Dataset records:
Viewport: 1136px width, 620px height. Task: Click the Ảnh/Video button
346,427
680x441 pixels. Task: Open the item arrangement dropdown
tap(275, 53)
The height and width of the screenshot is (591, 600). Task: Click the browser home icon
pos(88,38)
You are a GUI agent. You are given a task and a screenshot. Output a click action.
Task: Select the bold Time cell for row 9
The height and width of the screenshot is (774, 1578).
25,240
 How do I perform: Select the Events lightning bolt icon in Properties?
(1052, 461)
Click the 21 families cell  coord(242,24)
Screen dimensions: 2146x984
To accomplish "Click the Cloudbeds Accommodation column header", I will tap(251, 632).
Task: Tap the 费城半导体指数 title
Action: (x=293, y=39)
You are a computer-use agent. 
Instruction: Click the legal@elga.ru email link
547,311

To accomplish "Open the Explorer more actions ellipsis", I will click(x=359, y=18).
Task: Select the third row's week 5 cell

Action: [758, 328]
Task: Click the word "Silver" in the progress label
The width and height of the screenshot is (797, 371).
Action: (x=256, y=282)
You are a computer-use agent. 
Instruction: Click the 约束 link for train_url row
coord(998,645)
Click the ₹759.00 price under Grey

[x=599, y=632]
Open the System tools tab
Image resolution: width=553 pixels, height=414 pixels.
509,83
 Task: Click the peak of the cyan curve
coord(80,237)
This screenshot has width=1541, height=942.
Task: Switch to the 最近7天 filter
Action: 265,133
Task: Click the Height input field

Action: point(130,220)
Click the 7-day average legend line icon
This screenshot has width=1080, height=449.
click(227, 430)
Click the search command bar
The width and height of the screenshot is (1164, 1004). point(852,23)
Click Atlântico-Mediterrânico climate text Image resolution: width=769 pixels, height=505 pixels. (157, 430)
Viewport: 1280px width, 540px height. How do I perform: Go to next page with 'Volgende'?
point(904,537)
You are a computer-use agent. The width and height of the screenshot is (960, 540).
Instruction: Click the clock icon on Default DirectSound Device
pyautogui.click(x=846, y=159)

Task prompt: Quote the data above from the line containing "Instruction: Click the legal@elga.ru" to the line containing "Click Atlântico-Mediterrânico climate", inclusive, and stop.

Output:
Instruction: Click the legal@elga.ru email link
547,311

To accomplish "Open the Explorer more actions ellipsis", I will click(x=359, y=18).
Task: Select the third row's week 5 cell

Action: [758, 328]
Task: Click the word "Silver" in the progress label
The width and height of the screenshot is (797, 371).
Action: (x=256, y=282)
You are a computer-use agent. 
Instruction: Click the 约束 link for train_url row
coord(998,645)
Click the ₹759.00 price under Grey

[x=599, y=632]
Open the System tools tab
Image resolution: width=553 pixels, height=414 pixels.
509,83
 Task: Click the peak of the cyan curve
coord(80,237)
This screenshot has width=1541, height=942.
Task: Switch to the 最近7天 filter
Action: 265,133
Task: Click the Height input field

Action: point(130,220)
Click the 7-day average legend line icon
This screenshot has width=1080, height=449.
click(227, 430)
Click the search command bar
The width and height of the screenshot is (1164, 1004). point(852,23)
Click Atlântico-Mediterrânico climate text Image resolution: width=769 pixels, height=505 pixels. (157, 430)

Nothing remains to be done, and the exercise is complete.